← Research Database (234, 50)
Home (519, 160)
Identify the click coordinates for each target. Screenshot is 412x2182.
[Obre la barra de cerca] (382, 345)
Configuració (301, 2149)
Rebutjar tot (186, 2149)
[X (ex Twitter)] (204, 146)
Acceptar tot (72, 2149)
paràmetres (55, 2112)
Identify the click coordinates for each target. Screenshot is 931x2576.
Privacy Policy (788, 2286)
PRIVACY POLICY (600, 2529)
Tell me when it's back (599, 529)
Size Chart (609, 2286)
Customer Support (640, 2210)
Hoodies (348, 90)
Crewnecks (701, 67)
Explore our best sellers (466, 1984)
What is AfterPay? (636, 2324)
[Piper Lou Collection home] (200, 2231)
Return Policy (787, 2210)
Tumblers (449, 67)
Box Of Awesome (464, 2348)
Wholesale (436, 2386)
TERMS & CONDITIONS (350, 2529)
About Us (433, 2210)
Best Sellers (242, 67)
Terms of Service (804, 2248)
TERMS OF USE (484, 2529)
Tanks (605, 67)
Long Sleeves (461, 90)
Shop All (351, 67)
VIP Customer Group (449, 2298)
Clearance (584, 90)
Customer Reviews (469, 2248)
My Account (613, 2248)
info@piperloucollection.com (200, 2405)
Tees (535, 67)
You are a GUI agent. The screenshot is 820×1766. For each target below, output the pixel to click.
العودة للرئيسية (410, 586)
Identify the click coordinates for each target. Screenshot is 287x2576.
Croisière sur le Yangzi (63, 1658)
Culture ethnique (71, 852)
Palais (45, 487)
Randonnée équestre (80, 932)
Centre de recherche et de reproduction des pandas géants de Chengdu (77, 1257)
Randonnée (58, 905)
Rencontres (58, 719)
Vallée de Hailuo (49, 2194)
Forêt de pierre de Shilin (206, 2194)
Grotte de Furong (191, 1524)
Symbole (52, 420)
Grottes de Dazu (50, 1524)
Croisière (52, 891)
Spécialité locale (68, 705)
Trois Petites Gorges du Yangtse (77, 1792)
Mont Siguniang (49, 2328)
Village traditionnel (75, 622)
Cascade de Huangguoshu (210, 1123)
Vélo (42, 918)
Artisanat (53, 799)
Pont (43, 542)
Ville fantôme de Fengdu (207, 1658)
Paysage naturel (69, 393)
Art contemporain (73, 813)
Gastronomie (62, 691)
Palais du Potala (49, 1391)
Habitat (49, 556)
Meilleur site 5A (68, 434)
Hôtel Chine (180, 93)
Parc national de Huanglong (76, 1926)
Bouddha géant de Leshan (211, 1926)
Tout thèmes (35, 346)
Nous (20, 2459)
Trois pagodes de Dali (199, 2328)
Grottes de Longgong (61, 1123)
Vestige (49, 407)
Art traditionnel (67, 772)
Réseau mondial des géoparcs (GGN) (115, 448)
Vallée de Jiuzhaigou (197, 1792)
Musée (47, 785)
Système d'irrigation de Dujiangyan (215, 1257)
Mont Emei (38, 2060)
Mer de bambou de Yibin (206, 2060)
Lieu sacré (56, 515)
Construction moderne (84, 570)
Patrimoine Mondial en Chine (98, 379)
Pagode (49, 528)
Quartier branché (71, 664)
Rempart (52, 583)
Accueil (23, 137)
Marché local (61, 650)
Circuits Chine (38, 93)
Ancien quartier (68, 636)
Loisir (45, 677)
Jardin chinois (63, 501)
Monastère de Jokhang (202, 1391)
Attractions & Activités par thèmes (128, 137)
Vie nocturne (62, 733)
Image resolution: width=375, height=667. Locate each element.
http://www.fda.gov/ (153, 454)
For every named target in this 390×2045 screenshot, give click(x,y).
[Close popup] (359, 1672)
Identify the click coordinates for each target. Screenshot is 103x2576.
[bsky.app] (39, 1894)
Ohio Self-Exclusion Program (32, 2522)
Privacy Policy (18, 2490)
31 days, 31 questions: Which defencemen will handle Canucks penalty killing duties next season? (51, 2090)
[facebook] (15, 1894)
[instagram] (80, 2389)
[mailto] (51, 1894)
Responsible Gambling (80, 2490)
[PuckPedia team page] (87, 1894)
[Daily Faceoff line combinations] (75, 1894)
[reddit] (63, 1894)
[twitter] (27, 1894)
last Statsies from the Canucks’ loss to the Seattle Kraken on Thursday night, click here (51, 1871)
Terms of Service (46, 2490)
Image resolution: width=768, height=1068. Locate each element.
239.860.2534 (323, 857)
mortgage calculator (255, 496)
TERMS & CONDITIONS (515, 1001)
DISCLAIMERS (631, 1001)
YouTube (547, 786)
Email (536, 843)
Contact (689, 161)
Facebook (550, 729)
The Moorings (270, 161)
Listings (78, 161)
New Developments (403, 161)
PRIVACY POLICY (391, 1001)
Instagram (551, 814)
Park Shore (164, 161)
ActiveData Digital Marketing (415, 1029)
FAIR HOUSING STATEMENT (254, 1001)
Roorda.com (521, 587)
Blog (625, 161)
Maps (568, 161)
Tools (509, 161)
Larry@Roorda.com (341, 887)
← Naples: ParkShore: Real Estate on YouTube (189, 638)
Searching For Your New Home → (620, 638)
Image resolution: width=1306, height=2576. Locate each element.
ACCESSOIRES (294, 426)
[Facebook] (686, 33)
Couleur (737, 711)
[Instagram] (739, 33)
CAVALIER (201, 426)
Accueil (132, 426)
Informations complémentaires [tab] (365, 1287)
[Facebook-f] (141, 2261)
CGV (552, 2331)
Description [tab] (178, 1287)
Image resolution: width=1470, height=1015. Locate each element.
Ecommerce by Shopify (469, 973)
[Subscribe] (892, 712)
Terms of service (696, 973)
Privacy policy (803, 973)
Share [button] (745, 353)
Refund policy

^^^^^^^^^^^^^^^^

■ **Problem**
Down to the last line, restate the records exactly.

■ **Task answer**
← Research Database (234, 50)
Home (519, 160)
Identify the click coordinates for each target. Screenshot is 412x2182.
[Obre la barra de cerca] (382, 345)
Configuració (301, 2149)
Rebutjar tot (186, 2149)
[X (ex Twitter)] (204, 146)
Acceptar tot (72, 2149)
paràmetres (55, 2112)
Identify the click coordinates for each target. Screenshot is 931x2576.
Privacy Policy (788, 2286)
PRIVACY POLICY (600, 2529)
Tell me when it's back (599, 529)
Size Chart (609, 2286)
Customer Support (640, 2210)
Hoodies (348, 90)
Crewnecks (701, 67)
Explore our best sellers (466, 1984)
What is AfterPay? (636, 2324)
[Piper Lou Collection home] (200, 2231)
Return Policy (787, 2210)
Tumblers (449, 67)
Box Of Awesome (464, 2348)
Wholesale (436, 2386)
TERMS & CONDITIONS (350, 2529)
About Us (433, 2210)
Best Sellers (242, 67)
Terms of Service (804, 2248)
TERMS OF USE (484, 2529)
Tanks (605, 67)
Long Sleeves (461, 90)
Shop All (351, 67)
VIP Customer Group (449, 2298)
Clearance (584, 90)
Customer Reviews (469, 2248)
My Account (613, 2248)
info@piperloucollection.com (200, 2405)
Tees (535, 67)
You are a GUI agent. The screenshot is 820×1766. For each target below, output the pixel to click.
العودة للرئيسية (410, 586)
Identify the click coordinates for each target. Screenshot is 287x2576.
Croisière sur le Yangzi (63, 1658)
Culture ethnique (71, 852)
Palais (45, 487)
Randonnée équestre (80, 932)
Centre de recherche et de reproduction des pandas géants de Chengdu (77, 1257)
Randonnée (58, 905)
Rencontres (58, 719)
Vallée de Hailuo (49, 2194)
Forêt de pierre de Shilin (206, 2194)
Grotte de Furong (191, 1524)
Symbole (52, 420)
Grottes de Dazu (50, 1524)
Croisière (52, 891)
Spécialité locale (68, 705)
Trois Petites Gorges du Yangtse (77, 1792)
Mont Siguniang (49, 2328)
Village traditionnel (75, 622)
Cascade de Huangguoshu (210, 1123)
Vélo (42, 918)
Artisanat (53, 799)
Pont (43, 542)
Ville fantôme de Fengdu (207, 1658)
Paysage naturel (69, 393)
Art contemporain (73, 813)
Gastronomie (62, 691)
Palais du Potala (49, 1391)
Habitat (49, 556)
Meilleur site 5A (68, 434)
Hôtel Chine (180, 93)
Parc national de Huanglong (76, 1926)
Bouddha géant de Leshan (211, 1926)
Tout thèmes (35, 346)
Nous (20, 2459)
Trois pagodes de Dali (199, 2328)
Grottes de Longgong (61, 1123)
Vestige (49, 407)
Art traditionnel (67, 772)
Réseau mondial des géoparcs (GGN) (115, 448)
Vallée de Jiuzhaigou (197, 1792)
Musée (47, 785)
Système d'irrigation de Dujiangyan (215, 1257)
Mont Emei (38, 2060)
Mer de bambou de Yibin (206, 2060)
Lieu sacré (56, 515)
Construction moderne (84, 570)
Patrimoine Mondial en Chine (98, 379)
Pagode (49, 528)
Quartier branché (71, 664)
Rempart (52, 583)
Accueil (23, 137)
Marché local (61, 650)
Circuits Chine (38, 93)
Ancien quartier (68, 636)
Loisir (45, 677)
Jardin chinois (63, 501)
Monastère de Jokhang (202, 1391)
Attractions & Activités par thèmes (128, 137)
Vie nocturne (62, 733)
Image resolution: width=375, height=667. Locate each element.
http://www.fda.gov/ (153, 454)
For every named target in this 390×2045 screenshot, give click(x,y).
[Close popup] (359, 1672)
Identify the click coordinates for each target. Screenshot is 103x2576.
[bsky.app] (39, 1894)
Ohio Self-Exclusion Program (32, 2522)
Privacy Policy (18, 2490)
31 days, 31 questions: Which defencemen will handle Canucks penalty killing duties next season? (51, 2090)
[facebook] (15, 1894)
[instagram] (80, 2389)
[mailto] (51, 1894)
Responsible Gambling (80, 2490)
[PuckPedia team page] (87, 1894)
[Daily Faceoff line combinations] (75, 1894)
[reddit] (63, 1894)
[twitter] (27, 1894)
last Statsies from the Canucks’ loss to the Seattle Kraken on Thursday night, click here (51, 1871)
Terms of Service (46, 2490)
Image resolution: width=768, height=1068. Locate each element.
239.860.2534 (323, 857)
mortgage calculator (255, 496)
TERMS & CONDITIONS (515, 1001)
DISCLAIMERS (631, 1001)
YouTube (547, 786)
Email (536, 843)
Contact (689, 161)
Facebook (550, 729)
The Moorings (270, 161)
Listings (78, 161)
New Developments (403, 161)
PRIVACY POLICY (391, 1001)
Instagram (551, 814)
Park Shore (164, 161)
ActiveData Digital Marketing (415, 1029)
FAIR HOUSING STATEMENT (254, 1001)
Roorda.com (521, 587)
Blog (625, 161)
Maps (568, 161)
Tools (509, 161)
Larry@Roorda.com (341, 887)
← Naples: ParkShore: Real Estate on YouTube (189, 638)
Searching For Your New Home → (620, 638)
Image resolution: width=1306, height=2576. Locate each element.
ACCESSOIRES (294, 426)
[Facebook] (686, 33)
Couleur (737, 711)
[Instagram] (739, 33)
CAVALIER (201, 426)
Accueil (132, 426)
Informations complémentaires [tab] (365, 1287)
[Facebook-f] (141, 2261)
CGV (552, 2331)
Description [tab] (178, 1287)
Image resolution: width=1470, height=1015. Locate each element.
Ecommerce by Shopify (469, 973)
[Subscribe] (892, 712)
Terms of service (696, 973)
Privacy policy (803, 973)
Share [button] (745, 353)
Refund policy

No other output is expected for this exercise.